I'd been concentrating on what I was doing, and it was the sudden lull in the shouted conversations around me that clued me in to what was going on. I'd looked up, fingers tangled in wiring and a probe between my teeth. Then I got my first glimpse of that distinctive blond head--sans bucket, for once--and froze solid.
I wasn't the only one staring. There was a ripple effect through pretty much every grease monkey and tech in the joint, as they gradually realized that Someone Important had just arrived to inspect their work. I'm sure Marquise's looks didn't hurt much, either. Conversations stopped, and the whispers started... they knew him from the colony vidcasts, knew him as Milliardo Peacecraft, 'ambassador for peace'. There were enough ex-military scattered around the place, though, that Zechs' OZ origins wouldn't stay secret for long. And maybe that's what Quinze wanted.

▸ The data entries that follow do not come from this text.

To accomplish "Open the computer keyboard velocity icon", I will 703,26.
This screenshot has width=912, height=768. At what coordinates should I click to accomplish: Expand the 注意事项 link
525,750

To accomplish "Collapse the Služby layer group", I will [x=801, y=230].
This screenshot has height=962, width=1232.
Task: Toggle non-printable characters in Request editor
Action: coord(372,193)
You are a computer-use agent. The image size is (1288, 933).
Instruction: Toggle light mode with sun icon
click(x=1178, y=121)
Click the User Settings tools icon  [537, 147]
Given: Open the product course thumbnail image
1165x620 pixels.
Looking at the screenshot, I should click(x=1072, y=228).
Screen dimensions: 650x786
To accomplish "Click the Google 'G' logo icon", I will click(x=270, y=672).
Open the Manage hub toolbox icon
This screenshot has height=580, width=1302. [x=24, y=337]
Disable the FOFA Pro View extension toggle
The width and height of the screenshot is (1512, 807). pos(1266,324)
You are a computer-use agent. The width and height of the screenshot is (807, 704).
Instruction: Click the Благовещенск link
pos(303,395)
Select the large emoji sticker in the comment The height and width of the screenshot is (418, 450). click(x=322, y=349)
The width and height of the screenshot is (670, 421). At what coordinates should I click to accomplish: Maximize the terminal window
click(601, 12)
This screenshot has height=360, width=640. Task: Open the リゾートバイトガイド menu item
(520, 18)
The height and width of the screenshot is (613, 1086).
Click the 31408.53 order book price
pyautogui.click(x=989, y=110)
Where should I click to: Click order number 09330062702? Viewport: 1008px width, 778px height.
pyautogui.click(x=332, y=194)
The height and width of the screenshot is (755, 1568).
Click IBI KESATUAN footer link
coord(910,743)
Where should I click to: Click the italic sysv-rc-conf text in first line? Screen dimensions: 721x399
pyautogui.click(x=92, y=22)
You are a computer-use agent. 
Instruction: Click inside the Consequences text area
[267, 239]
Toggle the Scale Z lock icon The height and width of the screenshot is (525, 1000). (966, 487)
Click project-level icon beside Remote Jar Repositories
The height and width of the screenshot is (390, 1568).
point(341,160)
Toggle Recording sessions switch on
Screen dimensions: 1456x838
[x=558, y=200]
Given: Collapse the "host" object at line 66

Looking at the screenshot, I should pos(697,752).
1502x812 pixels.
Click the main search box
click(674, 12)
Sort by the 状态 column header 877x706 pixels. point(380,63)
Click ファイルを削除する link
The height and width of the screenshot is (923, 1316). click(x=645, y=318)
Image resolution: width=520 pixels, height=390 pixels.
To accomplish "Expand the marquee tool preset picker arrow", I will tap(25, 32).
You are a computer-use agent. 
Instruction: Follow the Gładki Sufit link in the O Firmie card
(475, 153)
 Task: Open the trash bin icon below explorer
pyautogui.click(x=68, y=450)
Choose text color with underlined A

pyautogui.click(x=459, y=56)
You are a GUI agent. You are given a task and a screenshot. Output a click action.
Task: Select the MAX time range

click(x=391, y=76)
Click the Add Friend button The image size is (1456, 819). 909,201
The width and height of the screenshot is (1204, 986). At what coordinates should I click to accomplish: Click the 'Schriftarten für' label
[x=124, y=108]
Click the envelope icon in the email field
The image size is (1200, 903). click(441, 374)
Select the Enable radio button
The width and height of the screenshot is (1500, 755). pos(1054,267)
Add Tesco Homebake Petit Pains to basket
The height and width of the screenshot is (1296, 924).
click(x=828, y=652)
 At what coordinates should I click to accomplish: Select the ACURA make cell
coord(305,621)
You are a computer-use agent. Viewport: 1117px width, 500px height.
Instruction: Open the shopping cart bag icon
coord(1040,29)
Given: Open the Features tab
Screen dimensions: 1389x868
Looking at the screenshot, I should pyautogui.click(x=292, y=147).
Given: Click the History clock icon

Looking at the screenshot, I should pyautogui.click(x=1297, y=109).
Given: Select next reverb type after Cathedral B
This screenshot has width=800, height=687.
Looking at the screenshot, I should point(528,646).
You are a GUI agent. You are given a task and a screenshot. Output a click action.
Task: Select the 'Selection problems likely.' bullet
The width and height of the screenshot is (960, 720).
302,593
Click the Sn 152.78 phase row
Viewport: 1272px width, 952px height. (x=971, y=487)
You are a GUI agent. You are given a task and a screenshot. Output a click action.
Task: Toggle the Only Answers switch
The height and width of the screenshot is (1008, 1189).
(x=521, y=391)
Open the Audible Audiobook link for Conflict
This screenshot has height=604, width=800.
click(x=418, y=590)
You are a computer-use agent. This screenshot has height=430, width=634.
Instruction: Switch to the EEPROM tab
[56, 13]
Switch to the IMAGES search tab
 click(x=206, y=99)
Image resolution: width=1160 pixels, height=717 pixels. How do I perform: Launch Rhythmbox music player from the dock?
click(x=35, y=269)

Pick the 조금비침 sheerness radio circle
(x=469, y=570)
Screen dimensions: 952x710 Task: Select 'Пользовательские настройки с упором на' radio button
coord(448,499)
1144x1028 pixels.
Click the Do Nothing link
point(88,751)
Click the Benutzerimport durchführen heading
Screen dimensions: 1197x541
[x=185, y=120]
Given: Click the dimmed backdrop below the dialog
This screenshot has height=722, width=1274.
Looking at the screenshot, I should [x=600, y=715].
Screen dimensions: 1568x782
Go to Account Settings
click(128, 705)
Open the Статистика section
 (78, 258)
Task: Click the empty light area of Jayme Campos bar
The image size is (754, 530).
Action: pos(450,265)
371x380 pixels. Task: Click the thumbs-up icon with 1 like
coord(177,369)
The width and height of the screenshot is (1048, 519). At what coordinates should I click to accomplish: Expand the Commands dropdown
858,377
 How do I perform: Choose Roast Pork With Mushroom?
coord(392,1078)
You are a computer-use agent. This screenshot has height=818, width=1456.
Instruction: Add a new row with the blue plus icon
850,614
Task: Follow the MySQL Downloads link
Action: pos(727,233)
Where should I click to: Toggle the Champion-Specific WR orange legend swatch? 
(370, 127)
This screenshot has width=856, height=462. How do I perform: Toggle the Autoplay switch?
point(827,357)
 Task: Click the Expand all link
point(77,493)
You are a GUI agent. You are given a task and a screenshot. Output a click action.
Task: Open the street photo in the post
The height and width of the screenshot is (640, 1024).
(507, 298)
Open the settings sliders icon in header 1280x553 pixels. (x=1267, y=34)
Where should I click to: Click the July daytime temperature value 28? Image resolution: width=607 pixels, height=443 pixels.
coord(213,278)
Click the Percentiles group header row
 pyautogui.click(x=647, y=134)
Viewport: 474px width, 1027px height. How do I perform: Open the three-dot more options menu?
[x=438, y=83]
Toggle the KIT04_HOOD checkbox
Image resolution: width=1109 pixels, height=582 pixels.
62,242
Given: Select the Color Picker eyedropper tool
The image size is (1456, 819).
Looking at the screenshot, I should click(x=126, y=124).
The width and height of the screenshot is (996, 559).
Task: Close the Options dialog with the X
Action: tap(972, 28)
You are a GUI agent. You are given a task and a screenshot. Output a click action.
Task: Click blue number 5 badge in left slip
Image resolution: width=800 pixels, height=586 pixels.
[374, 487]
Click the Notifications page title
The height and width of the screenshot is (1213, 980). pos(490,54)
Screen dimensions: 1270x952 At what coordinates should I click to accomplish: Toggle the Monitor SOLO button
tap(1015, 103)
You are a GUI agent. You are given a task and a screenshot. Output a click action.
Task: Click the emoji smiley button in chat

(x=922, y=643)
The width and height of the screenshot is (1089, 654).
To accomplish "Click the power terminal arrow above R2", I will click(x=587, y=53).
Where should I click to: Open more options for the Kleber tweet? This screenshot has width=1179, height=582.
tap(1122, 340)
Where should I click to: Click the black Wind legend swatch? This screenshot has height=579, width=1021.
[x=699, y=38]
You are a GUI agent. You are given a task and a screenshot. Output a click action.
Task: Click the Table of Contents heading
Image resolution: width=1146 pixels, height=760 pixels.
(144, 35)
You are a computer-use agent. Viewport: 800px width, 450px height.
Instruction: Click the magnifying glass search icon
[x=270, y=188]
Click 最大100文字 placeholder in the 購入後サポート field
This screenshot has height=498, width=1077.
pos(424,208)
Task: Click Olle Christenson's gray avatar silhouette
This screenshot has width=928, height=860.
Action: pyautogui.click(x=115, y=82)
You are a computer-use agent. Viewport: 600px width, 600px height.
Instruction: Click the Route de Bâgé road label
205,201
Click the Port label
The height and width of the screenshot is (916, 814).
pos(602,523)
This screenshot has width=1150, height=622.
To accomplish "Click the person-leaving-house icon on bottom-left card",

As for me, I was still struggling with the concept of Zechs *here*. Right in front of me, in the Libra--and part of White Fang. Of all the scenarios I'd run through in my head, all the places I thought he might have disappeared to... I'd never thought he'd be here. Much less joined up with the very terrorists we had spent so much time fighting. I watched him walk around the MDs with Quinze, chatting like they were old friends, and felt... betrayed.